• **To do**:
Find every line in the records below that contains the word "will", and copy each such line.

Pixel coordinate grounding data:
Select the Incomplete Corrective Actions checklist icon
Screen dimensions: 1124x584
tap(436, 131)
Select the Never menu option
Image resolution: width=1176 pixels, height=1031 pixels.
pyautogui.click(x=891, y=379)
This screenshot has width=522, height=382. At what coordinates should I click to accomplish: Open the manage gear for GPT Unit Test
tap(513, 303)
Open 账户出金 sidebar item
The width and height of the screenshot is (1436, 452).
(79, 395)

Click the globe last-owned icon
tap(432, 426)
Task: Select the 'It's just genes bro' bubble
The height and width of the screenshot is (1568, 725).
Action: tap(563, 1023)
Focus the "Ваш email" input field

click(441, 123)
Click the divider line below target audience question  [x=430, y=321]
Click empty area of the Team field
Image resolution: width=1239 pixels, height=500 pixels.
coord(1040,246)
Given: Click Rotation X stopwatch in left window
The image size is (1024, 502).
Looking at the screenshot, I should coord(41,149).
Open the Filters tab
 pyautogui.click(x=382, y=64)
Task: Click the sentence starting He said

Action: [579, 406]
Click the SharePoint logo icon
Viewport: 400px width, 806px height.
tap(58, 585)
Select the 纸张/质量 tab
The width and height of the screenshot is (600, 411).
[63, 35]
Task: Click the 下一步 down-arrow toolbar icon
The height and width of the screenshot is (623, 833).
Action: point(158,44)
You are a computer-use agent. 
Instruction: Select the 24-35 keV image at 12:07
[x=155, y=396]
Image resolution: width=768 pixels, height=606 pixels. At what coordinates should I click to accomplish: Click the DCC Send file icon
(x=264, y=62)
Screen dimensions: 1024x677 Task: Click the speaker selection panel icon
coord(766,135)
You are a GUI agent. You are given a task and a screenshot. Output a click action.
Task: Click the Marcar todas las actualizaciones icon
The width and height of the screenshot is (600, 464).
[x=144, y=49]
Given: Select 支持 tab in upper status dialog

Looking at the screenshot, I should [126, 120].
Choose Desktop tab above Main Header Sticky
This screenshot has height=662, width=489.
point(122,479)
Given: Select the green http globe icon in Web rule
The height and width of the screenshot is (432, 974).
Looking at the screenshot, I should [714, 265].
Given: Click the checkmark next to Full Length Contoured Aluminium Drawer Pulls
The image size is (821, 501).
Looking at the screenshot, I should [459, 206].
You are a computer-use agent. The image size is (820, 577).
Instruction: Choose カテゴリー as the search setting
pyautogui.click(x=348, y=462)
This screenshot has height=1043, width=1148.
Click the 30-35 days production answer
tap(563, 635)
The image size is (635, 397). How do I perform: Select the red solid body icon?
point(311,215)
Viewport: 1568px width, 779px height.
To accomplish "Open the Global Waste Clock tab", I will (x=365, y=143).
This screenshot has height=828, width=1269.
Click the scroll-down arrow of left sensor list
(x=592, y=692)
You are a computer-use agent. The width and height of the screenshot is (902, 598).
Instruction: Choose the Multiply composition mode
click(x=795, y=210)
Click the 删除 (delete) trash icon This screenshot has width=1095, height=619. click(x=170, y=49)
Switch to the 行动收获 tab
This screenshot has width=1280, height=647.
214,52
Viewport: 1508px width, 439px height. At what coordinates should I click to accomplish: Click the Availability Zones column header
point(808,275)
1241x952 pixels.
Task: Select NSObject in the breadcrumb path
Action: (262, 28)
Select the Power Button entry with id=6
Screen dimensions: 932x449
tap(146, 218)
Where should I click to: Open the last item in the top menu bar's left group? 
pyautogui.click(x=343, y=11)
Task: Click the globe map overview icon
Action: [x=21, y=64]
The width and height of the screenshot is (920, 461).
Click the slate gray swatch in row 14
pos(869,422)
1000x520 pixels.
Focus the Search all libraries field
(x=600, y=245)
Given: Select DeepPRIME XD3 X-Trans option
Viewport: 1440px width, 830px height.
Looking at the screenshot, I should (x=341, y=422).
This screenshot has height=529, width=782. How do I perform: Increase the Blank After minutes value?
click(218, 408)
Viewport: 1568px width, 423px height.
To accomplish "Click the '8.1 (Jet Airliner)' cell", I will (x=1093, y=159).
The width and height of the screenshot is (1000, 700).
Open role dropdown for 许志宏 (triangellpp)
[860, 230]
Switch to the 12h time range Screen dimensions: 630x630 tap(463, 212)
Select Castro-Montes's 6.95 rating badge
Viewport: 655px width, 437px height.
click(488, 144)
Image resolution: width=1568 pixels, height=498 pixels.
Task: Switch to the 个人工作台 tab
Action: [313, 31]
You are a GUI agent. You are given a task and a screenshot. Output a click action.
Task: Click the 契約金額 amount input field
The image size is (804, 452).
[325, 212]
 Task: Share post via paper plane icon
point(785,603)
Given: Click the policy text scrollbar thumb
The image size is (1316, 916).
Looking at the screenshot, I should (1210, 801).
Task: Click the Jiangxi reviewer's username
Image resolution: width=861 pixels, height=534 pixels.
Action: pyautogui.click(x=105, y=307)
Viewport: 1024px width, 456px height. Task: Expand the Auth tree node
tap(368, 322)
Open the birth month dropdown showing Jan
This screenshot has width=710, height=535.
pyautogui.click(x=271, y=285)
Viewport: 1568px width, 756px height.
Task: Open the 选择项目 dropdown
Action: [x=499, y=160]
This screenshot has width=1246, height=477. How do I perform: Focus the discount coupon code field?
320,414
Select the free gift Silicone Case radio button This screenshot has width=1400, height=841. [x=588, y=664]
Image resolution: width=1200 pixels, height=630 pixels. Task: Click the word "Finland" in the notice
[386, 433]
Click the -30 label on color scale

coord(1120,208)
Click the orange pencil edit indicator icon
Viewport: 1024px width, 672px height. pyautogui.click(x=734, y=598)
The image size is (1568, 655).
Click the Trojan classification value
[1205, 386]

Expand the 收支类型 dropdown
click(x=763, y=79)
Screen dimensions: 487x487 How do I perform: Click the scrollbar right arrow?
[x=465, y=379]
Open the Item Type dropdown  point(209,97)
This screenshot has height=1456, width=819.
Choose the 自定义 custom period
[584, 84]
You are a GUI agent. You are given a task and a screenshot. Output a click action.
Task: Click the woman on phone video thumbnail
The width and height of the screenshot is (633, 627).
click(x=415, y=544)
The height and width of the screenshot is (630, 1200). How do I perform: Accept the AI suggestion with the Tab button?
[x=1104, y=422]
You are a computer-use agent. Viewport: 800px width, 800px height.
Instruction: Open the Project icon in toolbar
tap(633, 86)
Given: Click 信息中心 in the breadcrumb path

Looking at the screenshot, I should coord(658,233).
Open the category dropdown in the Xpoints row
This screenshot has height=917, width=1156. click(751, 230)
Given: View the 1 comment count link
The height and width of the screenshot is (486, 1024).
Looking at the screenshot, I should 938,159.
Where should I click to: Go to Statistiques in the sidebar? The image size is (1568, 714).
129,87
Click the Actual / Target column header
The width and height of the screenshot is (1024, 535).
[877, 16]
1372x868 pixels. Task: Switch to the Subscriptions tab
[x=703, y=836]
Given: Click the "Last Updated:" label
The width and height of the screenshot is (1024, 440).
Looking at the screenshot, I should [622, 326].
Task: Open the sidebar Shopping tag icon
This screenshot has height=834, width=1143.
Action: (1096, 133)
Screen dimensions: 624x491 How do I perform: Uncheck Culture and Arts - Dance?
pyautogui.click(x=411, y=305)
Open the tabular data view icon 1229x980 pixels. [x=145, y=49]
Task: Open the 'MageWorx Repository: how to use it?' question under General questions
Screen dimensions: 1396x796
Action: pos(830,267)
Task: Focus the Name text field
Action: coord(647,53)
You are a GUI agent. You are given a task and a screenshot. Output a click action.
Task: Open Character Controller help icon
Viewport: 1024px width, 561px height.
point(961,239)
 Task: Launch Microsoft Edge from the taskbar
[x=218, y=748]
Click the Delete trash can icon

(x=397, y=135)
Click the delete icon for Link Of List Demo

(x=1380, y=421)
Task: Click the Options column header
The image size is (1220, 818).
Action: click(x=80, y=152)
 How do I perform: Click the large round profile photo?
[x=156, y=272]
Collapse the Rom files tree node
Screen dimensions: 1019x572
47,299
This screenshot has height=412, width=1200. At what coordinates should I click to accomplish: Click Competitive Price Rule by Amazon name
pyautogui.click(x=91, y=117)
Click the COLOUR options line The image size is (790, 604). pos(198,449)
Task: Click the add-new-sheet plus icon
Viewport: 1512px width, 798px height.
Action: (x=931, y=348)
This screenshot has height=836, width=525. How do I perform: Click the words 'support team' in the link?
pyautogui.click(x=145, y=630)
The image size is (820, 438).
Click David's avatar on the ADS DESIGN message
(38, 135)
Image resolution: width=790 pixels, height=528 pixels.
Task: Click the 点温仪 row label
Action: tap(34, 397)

• **Response to this exercise**:
To accomplish "Open the Global Waste Clock tab", I will (x=365, y=143).
To accomplish "Click the '8.1 (Jet Airliner)' cell", I will (x=1093, y=159).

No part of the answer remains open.